COLORA: Efficient Fine-Tuning for Convolutional Models with a Study Case on Optical Coherence Tomography Image Classification
Mariano Rivera, Angello Hoyos
TL;DR
CoLoRA bridges LoRA and CNNs by factorizing convolutional updates into separable depthwise and pointwise components, maintaining a frozen backbone while training a small set of parameters. Updates are merged into the pretrained weights after each epoch to preserve inference cost, yielding a practical parameter-efficient fine-tuning approach. On OCTMNISTv2, CoLoRA applied to VGG16 and ResNet50v2 achieves competitive accuracy and AUC with significantly fewer trainable parameters and roughly 20% faster per-epoch training, illustrating strong applicability to medical image classification. The work highlights stability, deployability, and potential for broad adoption across CNN-based models and modalities, with future directions toward larger datasets, 1D/3D domains, and hybrid efficiency strategies.
Abstract
We introduce CoLoRA (Convolutional Low-Rank Adaptation), a parameter-efficient fine-tuning method for convolutional neural networks (CNNs).

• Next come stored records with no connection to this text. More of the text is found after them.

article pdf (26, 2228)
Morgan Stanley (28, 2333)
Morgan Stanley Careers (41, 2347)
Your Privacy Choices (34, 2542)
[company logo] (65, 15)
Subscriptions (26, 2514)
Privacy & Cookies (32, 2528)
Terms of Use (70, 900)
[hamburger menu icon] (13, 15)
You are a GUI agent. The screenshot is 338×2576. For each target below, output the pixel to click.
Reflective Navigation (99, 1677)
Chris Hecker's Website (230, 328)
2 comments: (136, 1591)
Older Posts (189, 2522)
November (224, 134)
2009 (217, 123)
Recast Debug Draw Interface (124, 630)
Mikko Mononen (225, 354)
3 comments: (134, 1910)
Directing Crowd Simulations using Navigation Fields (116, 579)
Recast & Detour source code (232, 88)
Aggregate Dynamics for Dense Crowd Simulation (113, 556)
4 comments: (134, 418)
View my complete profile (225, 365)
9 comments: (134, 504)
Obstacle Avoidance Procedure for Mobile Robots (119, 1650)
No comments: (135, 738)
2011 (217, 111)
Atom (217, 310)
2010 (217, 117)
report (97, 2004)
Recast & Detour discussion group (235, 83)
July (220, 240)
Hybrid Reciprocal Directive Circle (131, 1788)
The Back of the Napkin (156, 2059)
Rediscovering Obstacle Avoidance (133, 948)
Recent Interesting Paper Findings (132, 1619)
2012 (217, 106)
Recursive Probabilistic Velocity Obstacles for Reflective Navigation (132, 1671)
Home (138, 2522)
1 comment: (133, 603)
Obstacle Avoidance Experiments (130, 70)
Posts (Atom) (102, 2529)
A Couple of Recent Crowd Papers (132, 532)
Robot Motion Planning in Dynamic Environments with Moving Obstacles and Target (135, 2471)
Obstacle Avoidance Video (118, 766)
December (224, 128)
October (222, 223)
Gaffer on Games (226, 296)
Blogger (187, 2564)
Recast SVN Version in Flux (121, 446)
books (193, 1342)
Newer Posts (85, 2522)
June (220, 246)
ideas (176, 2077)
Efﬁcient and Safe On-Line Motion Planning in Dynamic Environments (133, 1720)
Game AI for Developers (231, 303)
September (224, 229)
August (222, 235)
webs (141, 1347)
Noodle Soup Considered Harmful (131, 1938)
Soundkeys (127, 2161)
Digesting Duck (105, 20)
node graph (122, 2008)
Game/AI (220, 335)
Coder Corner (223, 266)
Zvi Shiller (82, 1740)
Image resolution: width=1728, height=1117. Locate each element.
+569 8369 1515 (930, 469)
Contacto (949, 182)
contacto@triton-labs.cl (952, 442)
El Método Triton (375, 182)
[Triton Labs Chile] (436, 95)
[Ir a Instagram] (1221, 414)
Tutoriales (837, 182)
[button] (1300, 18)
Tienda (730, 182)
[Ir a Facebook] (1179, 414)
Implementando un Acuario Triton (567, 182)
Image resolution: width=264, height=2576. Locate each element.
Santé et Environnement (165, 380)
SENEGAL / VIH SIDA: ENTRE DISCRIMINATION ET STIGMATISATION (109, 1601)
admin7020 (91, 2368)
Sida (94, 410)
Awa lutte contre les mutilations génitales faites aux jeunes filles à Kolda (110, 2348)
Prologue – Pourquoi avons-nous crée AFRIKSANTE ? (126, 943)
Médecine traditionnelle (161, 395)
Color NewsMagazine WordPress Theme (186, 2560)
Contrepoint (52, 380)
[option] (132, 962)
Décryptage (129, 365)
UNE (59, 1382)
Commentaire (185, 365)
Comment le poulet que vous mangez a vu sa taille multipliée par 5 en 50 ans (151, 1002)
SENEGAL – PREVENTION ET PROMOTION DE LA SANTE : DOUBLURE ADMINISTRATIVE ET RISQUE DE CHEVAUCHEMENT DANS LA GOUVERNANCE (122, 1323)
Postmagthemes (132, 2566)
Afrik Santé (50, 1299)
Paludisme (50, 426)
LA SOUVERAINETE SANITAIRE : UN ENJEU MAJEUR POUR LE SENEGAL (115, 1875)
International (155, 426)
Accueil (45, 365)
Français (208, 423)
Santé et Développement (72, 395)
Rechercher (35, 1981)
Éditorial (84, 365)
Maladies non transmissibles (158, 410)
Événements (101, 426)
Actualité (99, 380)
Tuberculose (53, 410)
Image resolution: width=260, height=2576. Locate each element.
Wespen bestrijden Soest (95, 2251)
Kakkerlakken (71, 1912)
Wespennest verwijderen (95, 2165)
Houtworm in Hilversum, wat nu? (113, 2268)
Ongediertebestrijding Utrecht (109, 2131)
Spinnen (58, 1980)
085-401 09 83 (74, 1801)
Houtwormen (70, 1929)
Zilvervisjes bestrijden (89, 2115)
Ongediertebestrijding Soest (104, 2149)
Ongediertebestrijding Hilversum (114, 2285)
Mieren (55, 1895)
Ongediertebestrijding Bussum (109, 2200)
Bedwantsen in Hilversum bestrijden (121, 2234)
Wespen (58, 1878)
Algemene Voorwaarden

CoLoRA extends LoRA to convolutional layers by decomposing kernel updates into lightweight depthwise and pointwise components.This design reduces the number of trainable parameters to 0.2 compared to conventional fine-tuning, preserves the original model size, and allows merging updates into the pretrained weights after each epoch, keeping inference complexity unchanged. On OCTMNISTv2, CoLoRA applied to VGG16 and ResNet50 achieves up to 1 percent accuracy and 0.013 AUC improvements over strong baselines (Vision Transformers, state-space, and Kolmogorov Arnold models) while reducing per-epoch training time by nearly 20 percent. Results indicate that CoLoRA provides a stable and effective alternative to full fine-tuning for medical image classification.